Abstract
Background
The potential drug-drug interaction (pDDI) increases as the number of concomitant medications increases. Patients with cardiovascular disorders are at higher risk for drug- drug interactions because of the types and number of drugs they receive. While drug interactions are reported to be common, there is no published report of the prevalence of such interactions among Indian cardiac patients. The aim of the present study was to identify the pattern of pDDI and document any observed interaction. It was also planned to evaluate the demography of patients and correlate it with the drug-drug interactions.
Method
A prospective observational study from Oct 2007 to Apr 2008 was carried out in 'cardiology department' of a hospital in South India. Those patients who were taking at least two drugs and had a hospital stay of at least 48 hours were included in the study. The medications of the patients were analyzed for possible interactions. Factors associated with pDDI were studied. The actual interactions that were observed during the hospital stay in the study subjects were documented.
Results
A total of 812 patients were included in the study. 388 pDDIs were identified among 249 patients. The incidence of pDDI was 30.67%. The most common potential interactions were between aspirin & heparin (29.38%), and clopidogrel & heparin (7.21%). Drug classes most commonly involved were antiplatelets, anticoagulants and diuretics. Majority of interactions were of moderate severity, delayed onset, and pharmacodynamic in nature. Total 68 actual interactions were observed in the observed cases.
Conclusion
The present study identified pDDIs and also documented interactions in cardiovascular patients. Factors which had correlation with adverse drug interactions were identified. This study highlights the need for screening prescriptions of cardiovascular patients for pDDIs and proactive monitoring of patients who have identified risk factors; this helps in detection and prevention of possible adverse drug interactions.
Keywords: Potential Drug-Drug interactions, Cardiology, Severity, Bleeding, Antiplatelets, Anticoagulants, Diuretics
Background
Drug therapy is growing more complex, thus appropriate drug prescription becomes increasingly challenging. Adverse drug reactions (ADRs) include adverse effects, extension effects, drug interactions, idiosyncratic reactions, and hypersensitivity reactions.1 Adverse drug-drug interactions are a major cause of morbidity and mortality. In the Harvard Medical Practice Study of adverse events, 20% of events in an acute hospital in-patient setting were drug related. Of these, 8% were considered to be due to Drug- Drug Interactions (DDIs).2
In a study on the admissions of two hospitals in Britain, it was reported that adverse drug reactions were responsible for a significant proportion of admissions and drug interactions accounted for around 16% of adverse drug reactions resulting in hospital admissions.3 In a recent review, it has been reported that approximately 0.05% of the emergency department visits, 0.6% of the hospital admissions and 0.1% of the re-hospitalizations are caused by ADRs due to DDIs.4 The clinical outcome of a potential Drug-Drug Interaction (pDDI) is often unknown.

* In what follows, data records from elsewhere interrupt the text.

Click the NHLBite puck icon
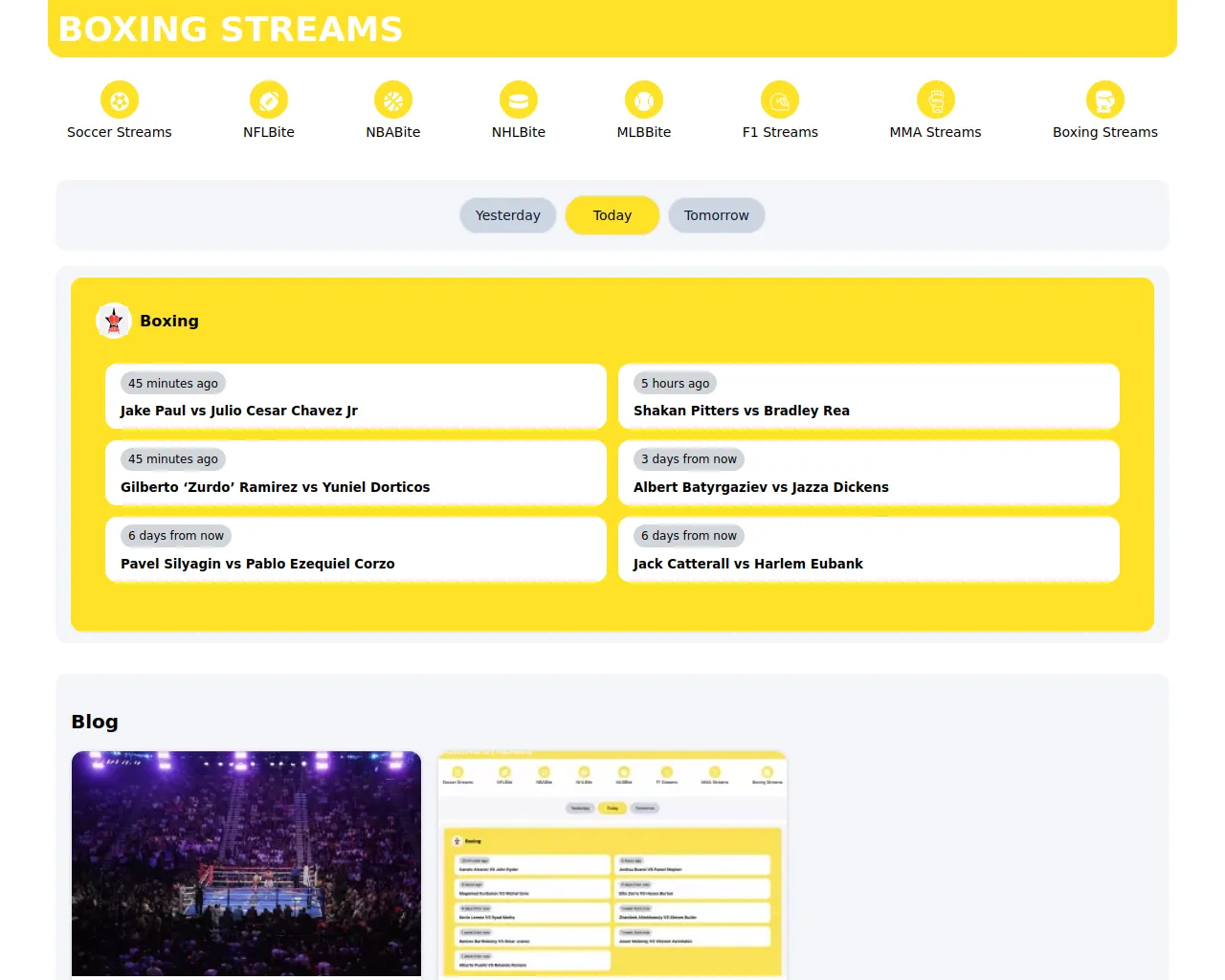The width and height of the screenshot is (1225, 980). point(519,100)
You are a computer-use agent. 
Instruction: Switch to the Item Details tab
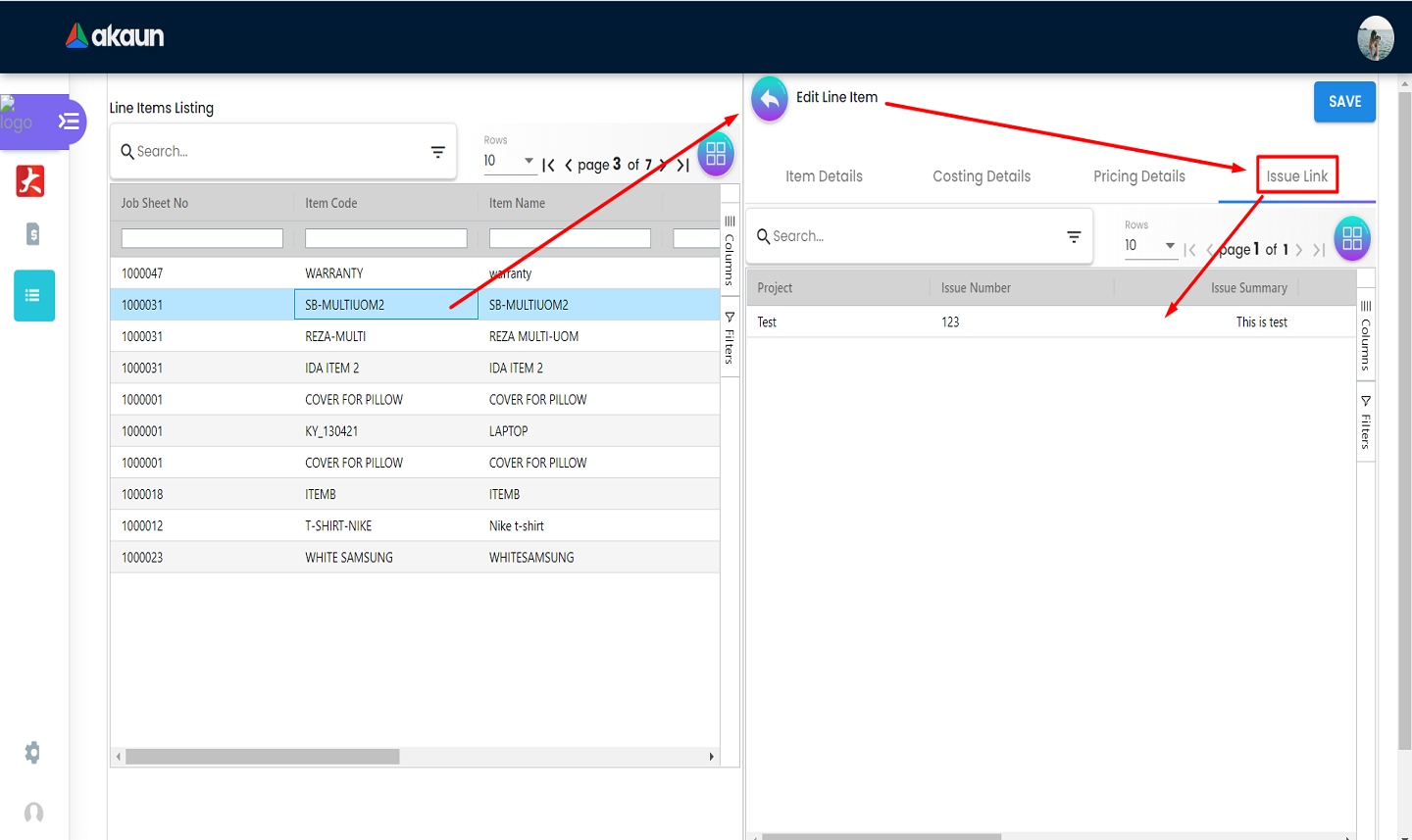coord(824,176)
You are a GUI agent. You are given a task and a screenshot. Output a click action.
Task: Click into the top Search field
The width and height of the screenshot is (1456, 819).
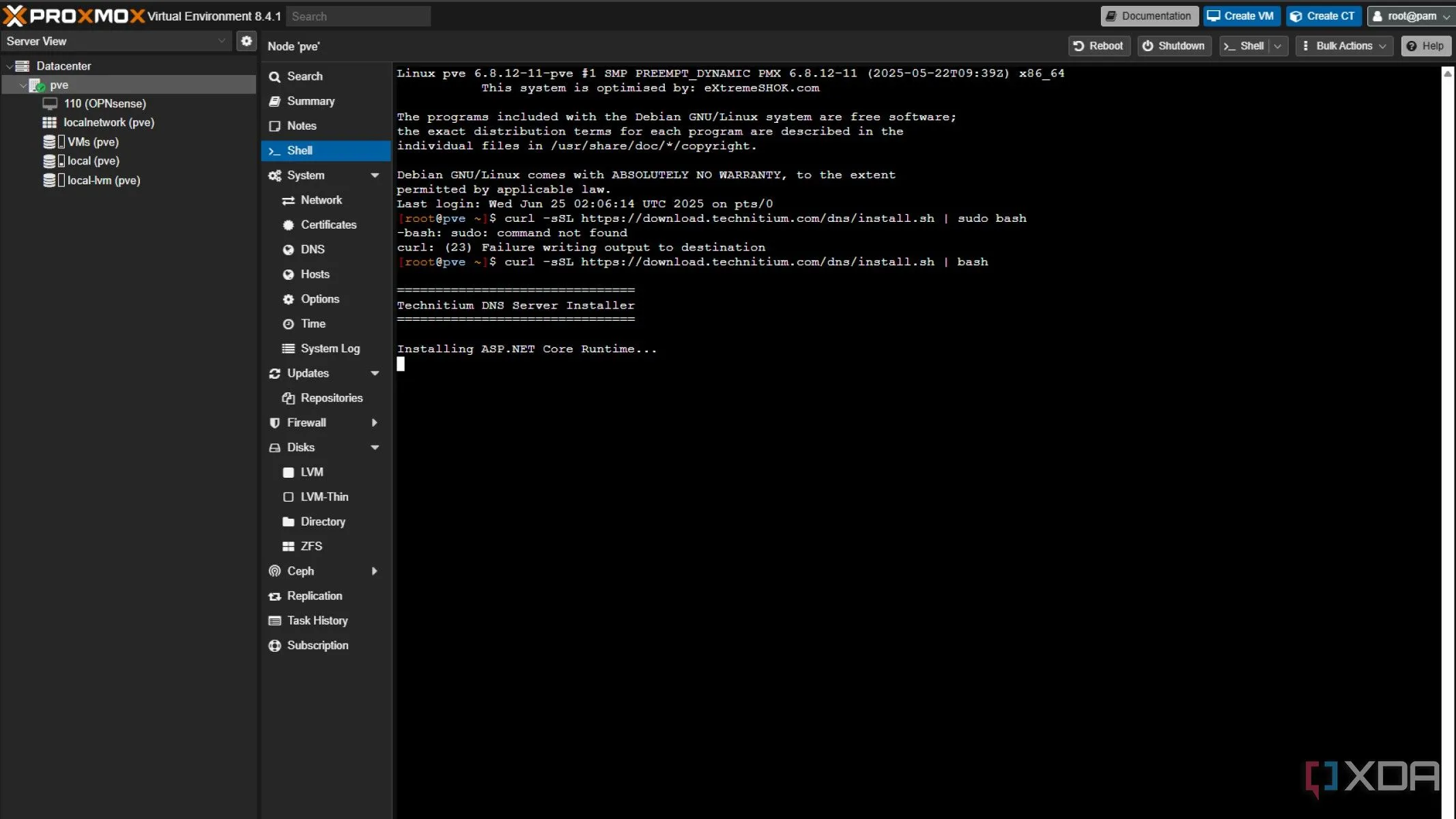point(358,16)
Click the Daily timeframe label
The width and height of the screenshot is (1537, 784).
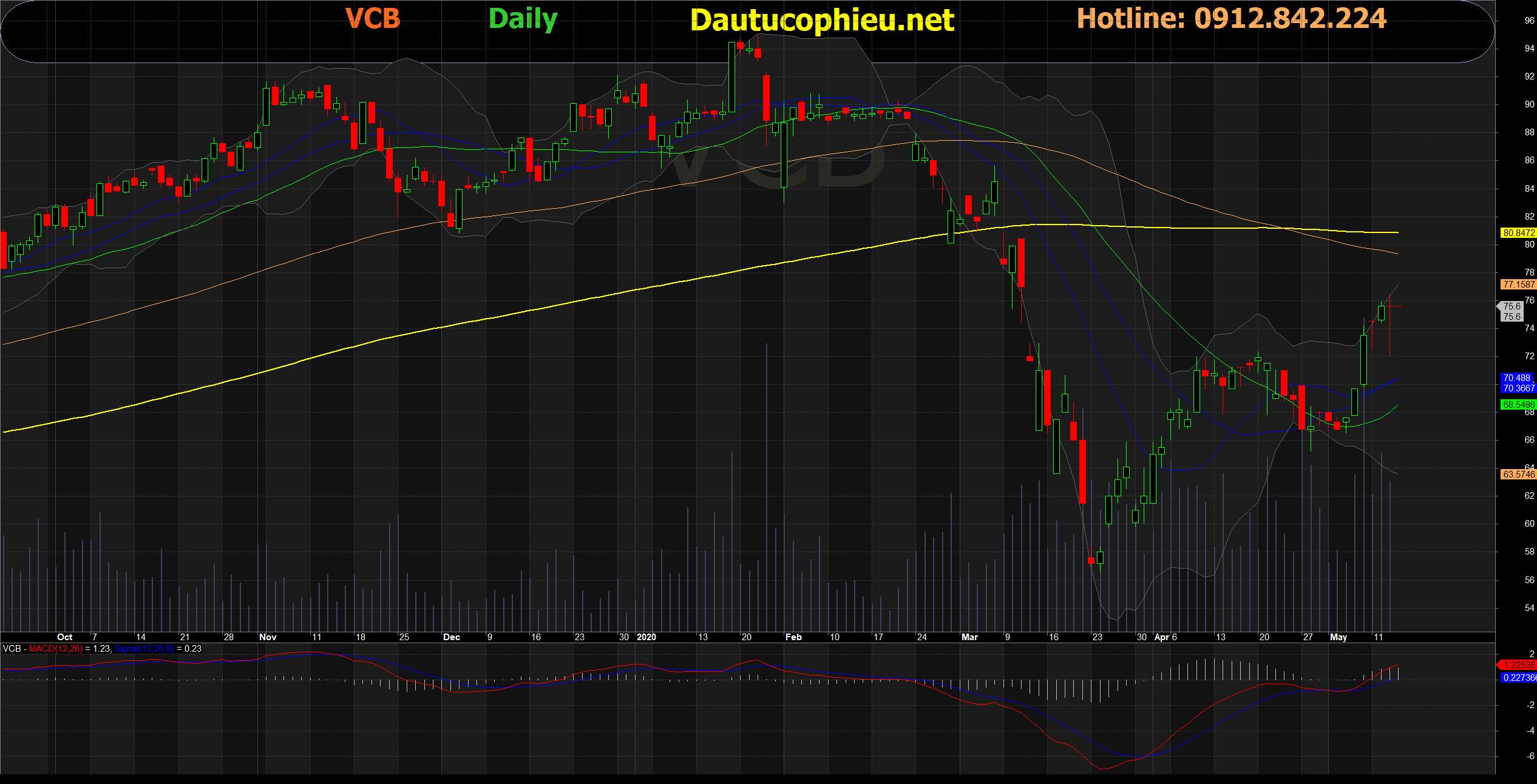pos(523,19)
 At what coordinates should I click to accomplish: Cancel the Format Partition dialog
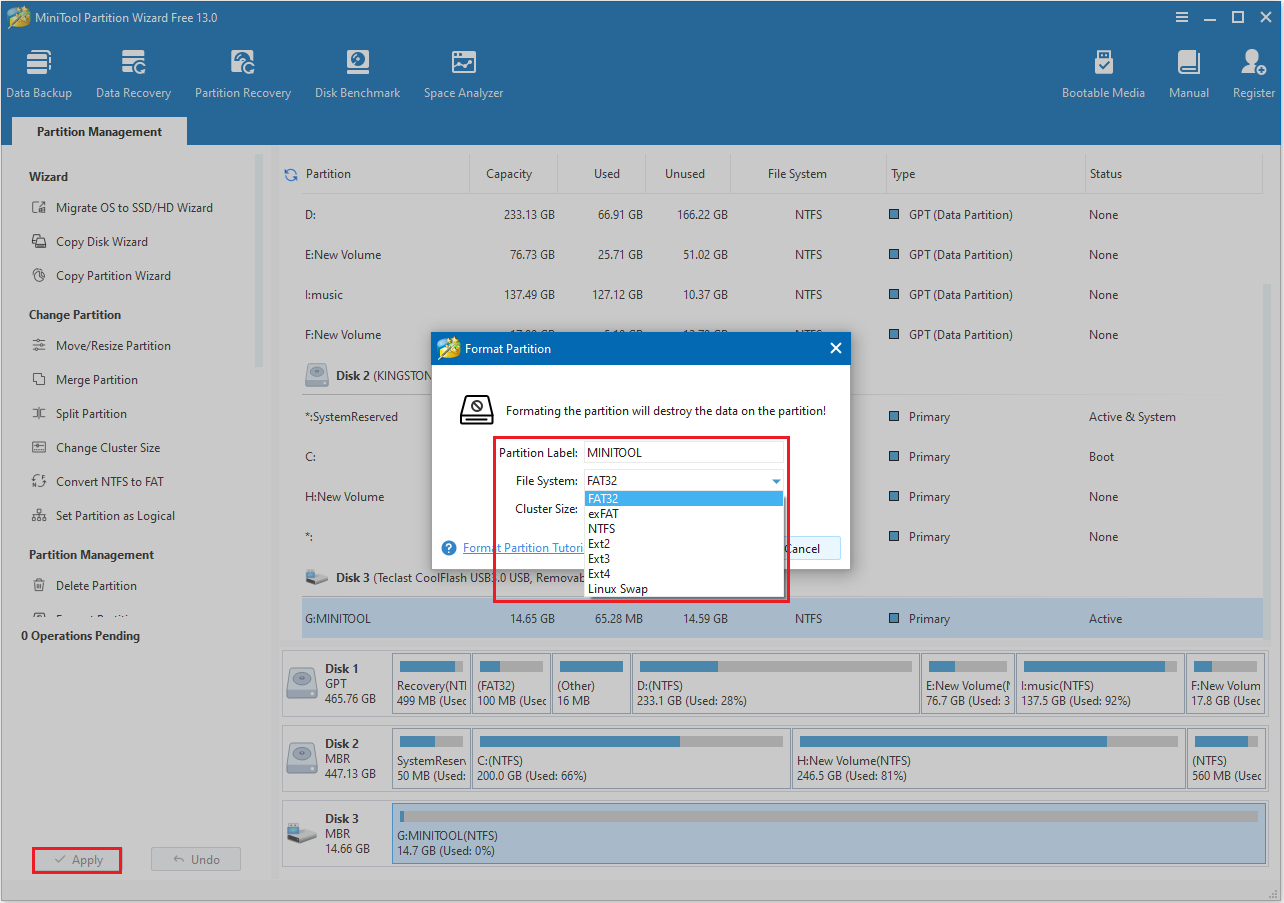812,548
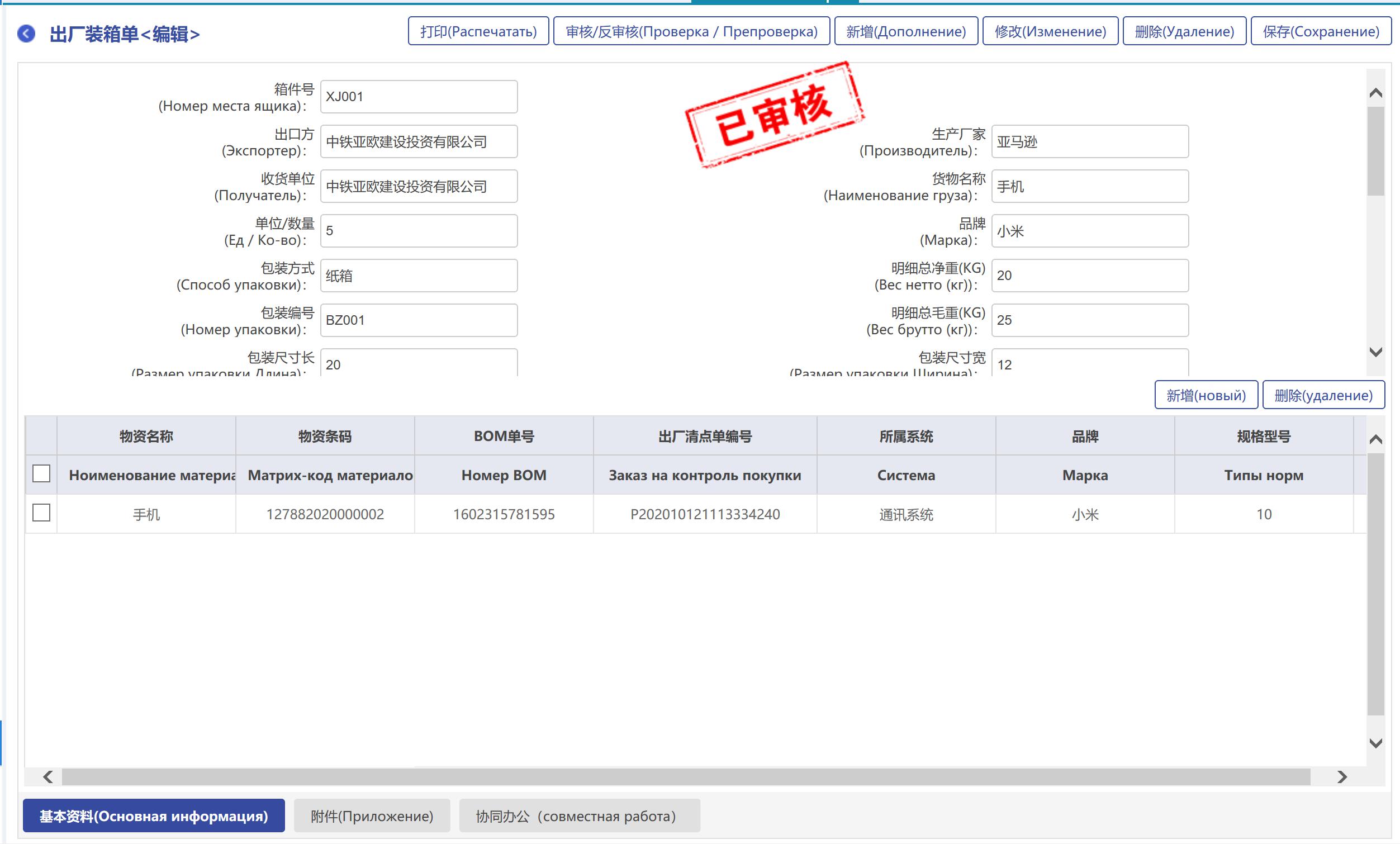Click table scroll-up arrow
Screen dimensions: 1400x844
1375,439
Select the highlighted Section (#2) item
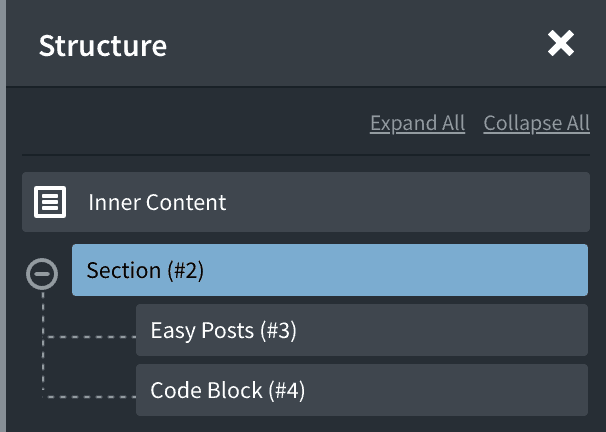This screenshot has height=432, width=606. [330, 270]
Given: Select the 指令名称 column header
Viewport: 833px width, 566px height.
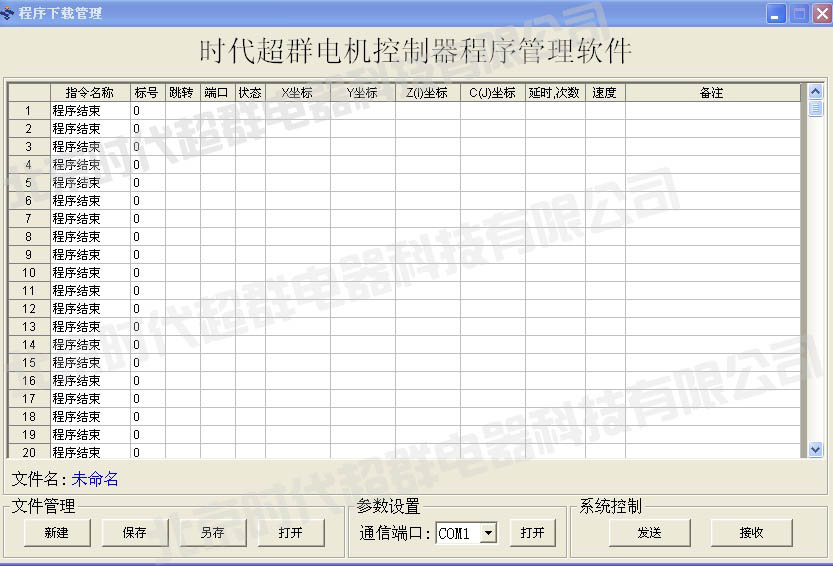Looking at the screenshot, I should coord(90,93).
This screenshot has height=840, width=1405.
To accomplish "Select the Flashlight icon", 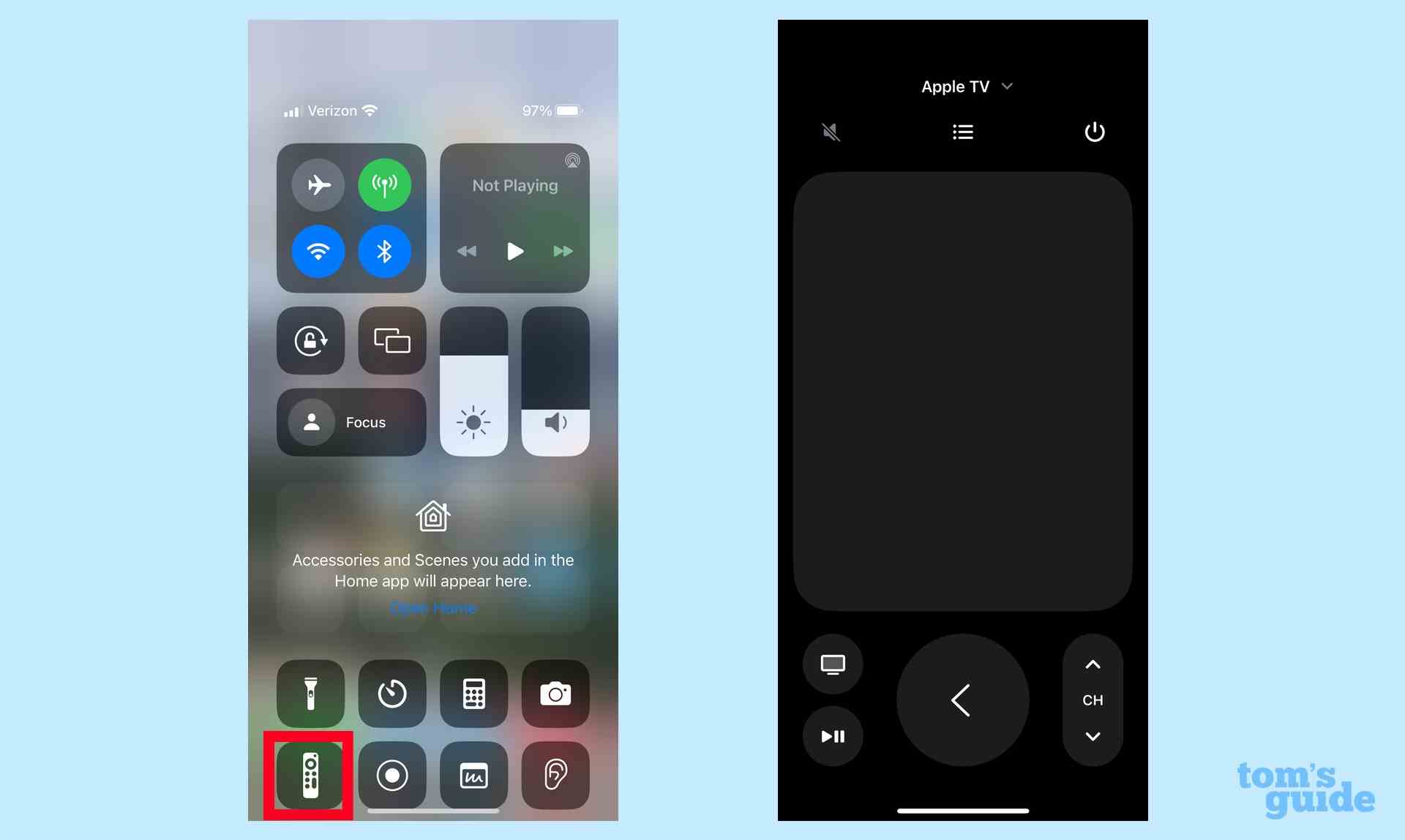I will pyautogui.click(x=310, y=692).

However, exposure to pDDIs is associated with a significantly increased risk for hospitalization.5
A prospective study reported that 30.3% of patients admitted to an emergency department in USA were at the risk of pDDIs and this increased to 48% after being treated at the emergency department.6 The prevalence of pDDIs in the medication of ambulatory patients at hospital admission during hospitalization and at discharge was reported by various studies.7-14 In a study which assessed pDDIs for each patient at hospital admission, at discharge, and 3 months after discharge reported that pDDIs dramatically increased during the hospital admission period compared to the prehospitalization period and fell after discharge but not to the level of pre hospitalization level.15
According to WHO the number of cases of cardiovascular cases will increase from 29 million in the year 2000 to about 69 million cases in the year 2015.16 The potential drug-drug interaction increases as the number of concomitant drug increases.17 The incidence of drug interactions among the cardiac patients is more common than patients of other departments.18 A study reported by Cruciol-Souza showed that overall frequency of pDDIs was 49.7% in cardiology.19
Although drug interactions are reported to be common in cardiology17-19, there is no published report of the prevalence of such interactions among South Asian cardiac patients. The aim of this study was to assess for the prevalence of pDDIs during hospitalization among inpatients admitted to a cardiology unit of a tertiary care hospital.
Methods
A prospective observational study was carried out for a period of seven months (between October 2007 and April 2008) in a south Indian teaching hospital. Ethical approval was obtained from the relevant Institutional ethics committee prior to study initiation. Patients admitted consecutively to cardiology wards were included in the study. Prescriptions with two or more drugs prescribed were selected for the study. Prescriptions from each patient during his/her hospitalization in the ward during the study were included. Demographic information (age and sex), length of hospital stay, main diagnosis (ICD-10) and details of comorbidities were obtained from the clinical records.
Data collection
Drug interactions were identified using a computerized DDI database system (DrugReax-Micromedex, 2008). This computer program describes all potential interactions and states whether information is available on specific drugs within a class of drugs. It also briefly indicates the clinical relevance of the interaction, whether the interaction has been well established in the literature and gives literature citations.20 In determining pDDIs within prescriptions, current, new and discontinued medications were considered. All drugs were classified with Anatomical Therapeutic Chemical Classification (ATC code, level one) (WHO, 2008).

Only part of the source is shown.